Prevailing on a claim of interference with FMLA benefits requires Vinkler to show "(1) she was eligible for the FMLA's protections; (2) [DuPage] was covered by the FMLA; (3) she was entitled to take leave under the FMLA; (4) she provided sufficient notice of her intent to take leave; and (5) [DuPage] denied her FMLA benefits to which she was entitled." Makowski, 662 F.3d at 825 (quoting Goelzer, 604 F.3d at 993). DuPage concedes the first two elements of the interference showing, but argues that Vinkler failed to supply notice and was not denied any benefits.

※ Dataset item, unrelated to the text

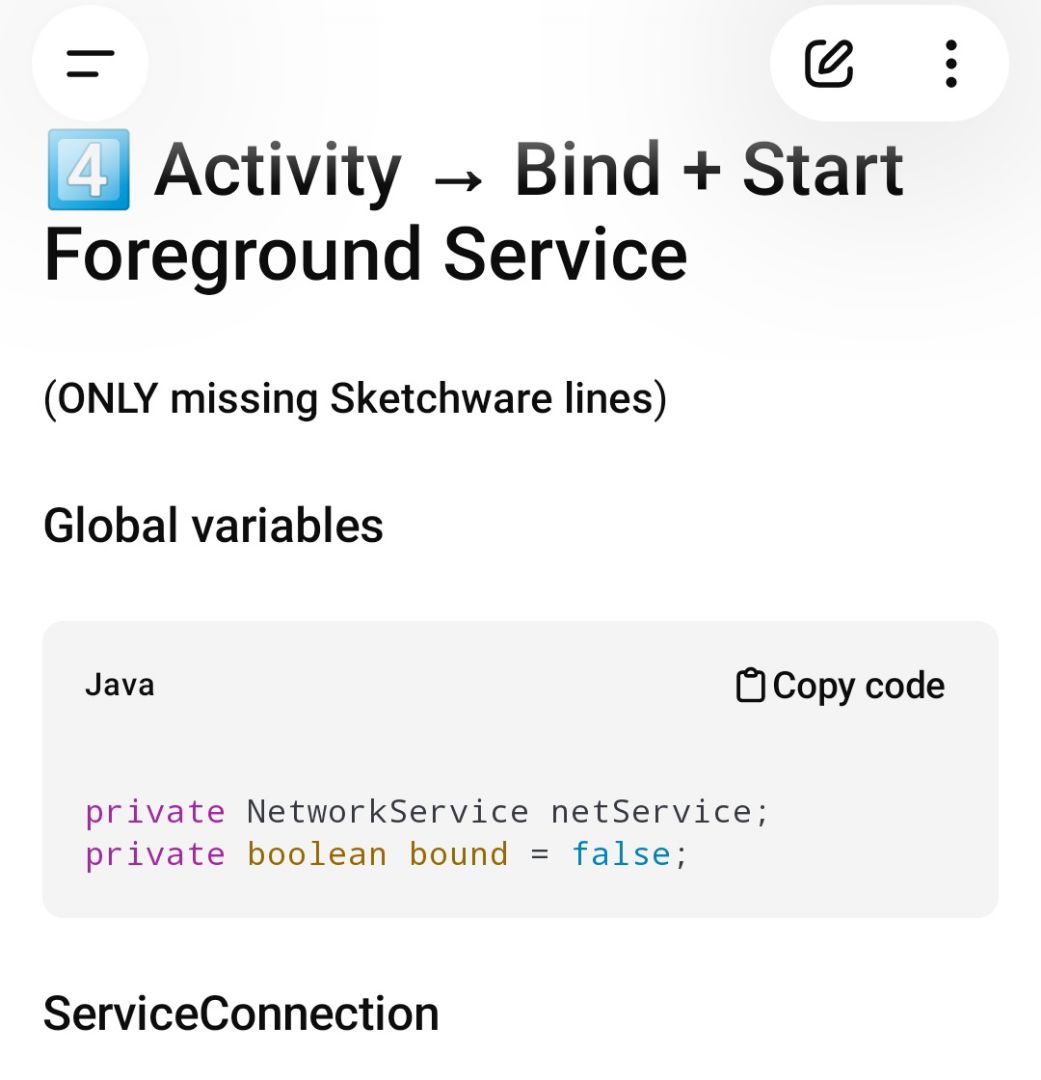
Task: Open the overflow options menu
Action: [950, 64]
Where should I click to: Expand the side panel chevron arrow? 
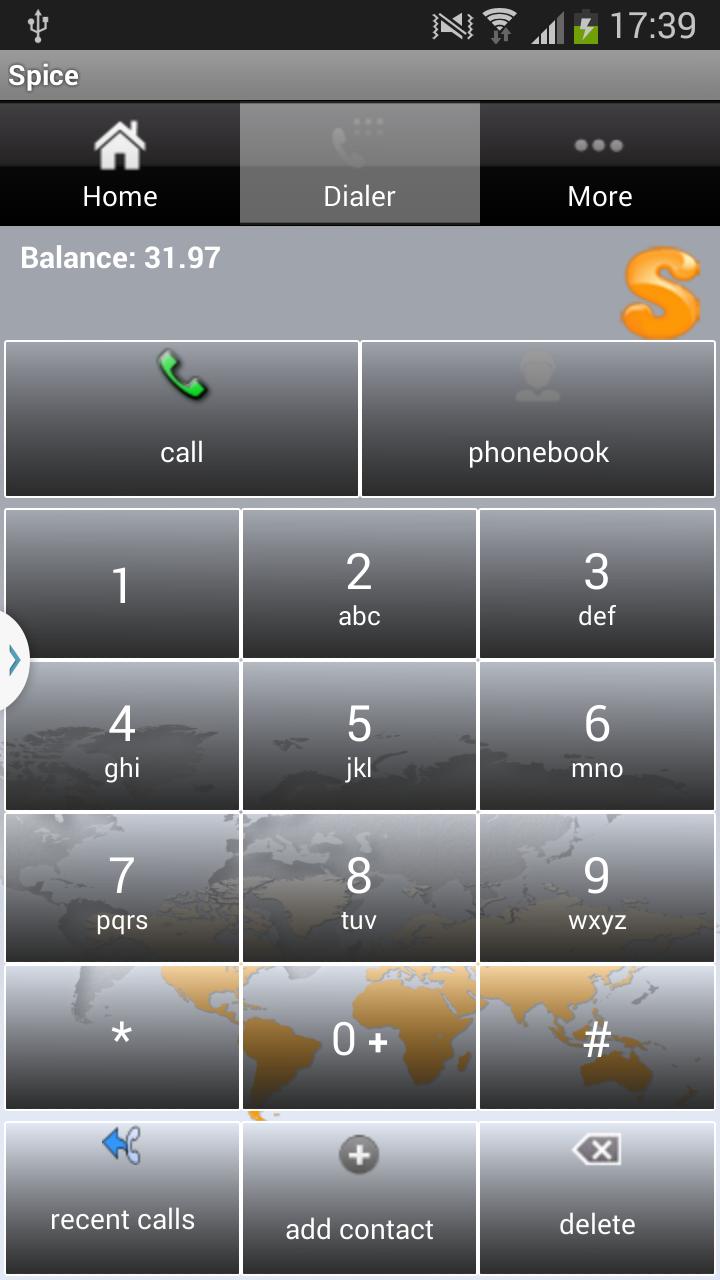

Notice under the FMLA requires no particular form or substance of an employee's communication with her employer. Burnett v. LFW, 472 F.3d at 478. However, "unless the employer already knows that the employee has an FMLA-authorized ground for leave... the employee must communicate the ground to him; he cannot just demand leave." Aubuchon v. Knauf Fiberglass GmbH, 359 F.3d 950, 953 (7th Cir. 2004). DuPage argues that it had no reason to suspect Vinkler might be absent in the future because Vinkler provided a doctor's note stating she was without limitation in returning to work. Vinkler responds, citing DuPage's admission that DuPage designated her absence FMLA leave. Whether DuPage was given notice of Vinkler's intent to take leave is an unresolved issue of material fact.
Vinkler has established disputed material facts for her retaliation claim and her interference claim, rendering summary judgment inappropriate.
For the reasons set forth above, Dupage's Motion for Summary Judgment  is denied.